From the line containing "The width and" to the last line of the records below, repeat every line exactly and add nothing else.
----------------------------------------
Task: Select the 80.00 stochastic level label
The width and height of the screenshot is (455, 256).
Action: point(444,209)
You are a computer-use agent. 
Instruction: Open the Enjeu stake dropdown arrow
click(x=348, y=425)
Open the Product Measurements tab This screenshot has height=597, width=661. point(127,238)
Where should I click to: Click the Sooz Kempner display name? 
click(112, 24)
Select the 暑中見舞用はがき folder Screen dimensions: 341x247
----------------------------------------
SOLUTION TO THE PROBLEM –
The width and height of the screenshot is (455, 256).
Action: point(444,209)
You are a computer-use agent. 
Instruction: Open the Enjeu stake dropdown arrow
click(x=348, y=425)
Open the Product Measurements tab This screenshot has height=597, width=661. point(127,238)
Where should I click to: Click the Sooz Kempner display name? 
click(112, 24)
Select the 暑中見舞用はがき folder Screen dimensions: 341x247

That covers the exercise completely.